El Estado colombiano no ha sido del todo ciego ante las penas de los sobrevivientes. Por primera vez, reconoce a las víctimas e intenta una reparación a gran escala, lo que empieza ya a crear una percepción que antes brillaba por su ausencia: ‘Yo le importo al Estado’.

Y sin embargo, ser sobreviviente en Colombia significa en la mayoría de los casos vivir en medio de la inequidad y la pobreza. Y mientras estas circunstancias no cambien, la posibilidad de una vida verdaderamente nueva es lejana. Los tratamientos de rehabilitación son caros y limitados. Liliana Iriarte, de United for Colombia, ha atendido a 58 niños con grandes esfuerzos. “Es muy costoso”, dice.
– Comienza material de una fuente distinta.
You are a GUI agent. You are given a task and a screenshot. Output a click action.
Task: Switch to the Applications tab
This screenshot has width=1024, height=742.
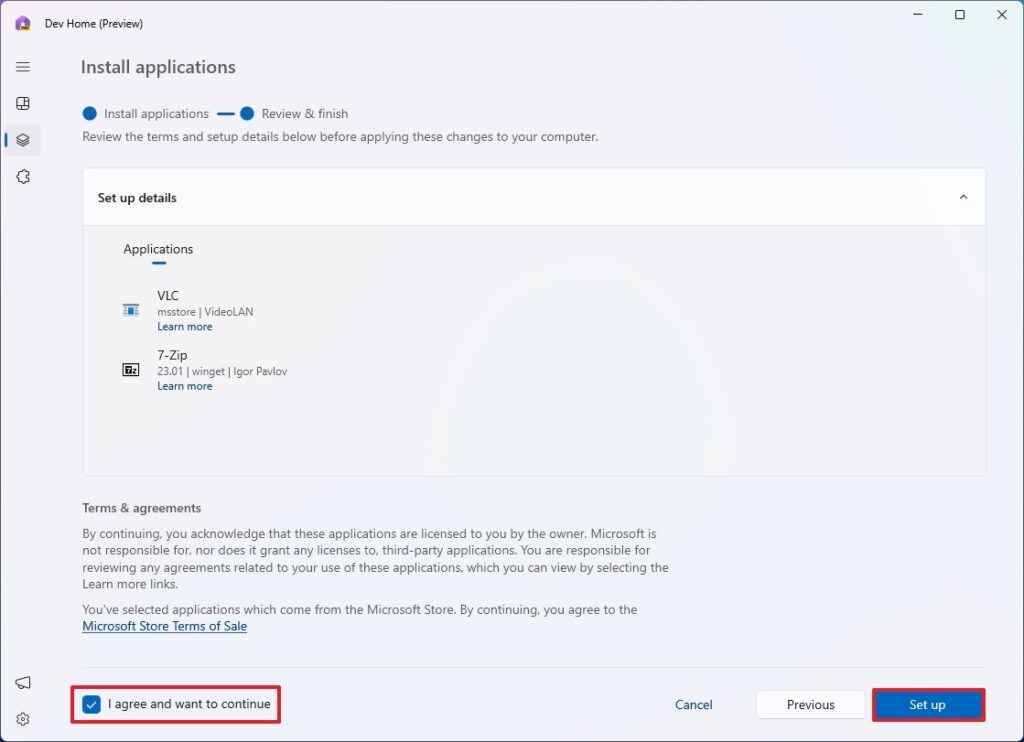158,249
Además, la sociedad colombiana no parece preparada para aceptar y convivir con los sobrevivientes. Según la más reciente encuesta Mundial de Valores, la gente no sólo rechaza la idea de ser vecino de un paramilitar o un guerrillero desmovilizado, sino también de un sobreviviente.

Nadie puede remediar lo que ya les pasó a los millones de víctimas. Pero para superar el pasado hay que procesarlo dentro de un presente distinto, más amable y comprensivo, que estribe en la acción afirmativa: no solo del gobierno de turno y las instituciones del Estado, sino también del sector privado y la sociedad civil.

Este es quizás el gran desafío que enfrenta Colombia. Si se pone fin al conflicto armado e incluso si se logra enfrentar peligros de seguridad como las bandas criminales y el narcotráfico que se ciernen sobre el posconflicto, el país entero todavía estará en mora de advertir que alberga, literalmente, una generación de víctimas: millones de colombianos que no solo merecen una reparación plena, sino que deben integrarse en la sociedad. Ese es un requisito indispensable para construir una nación viable y en paz.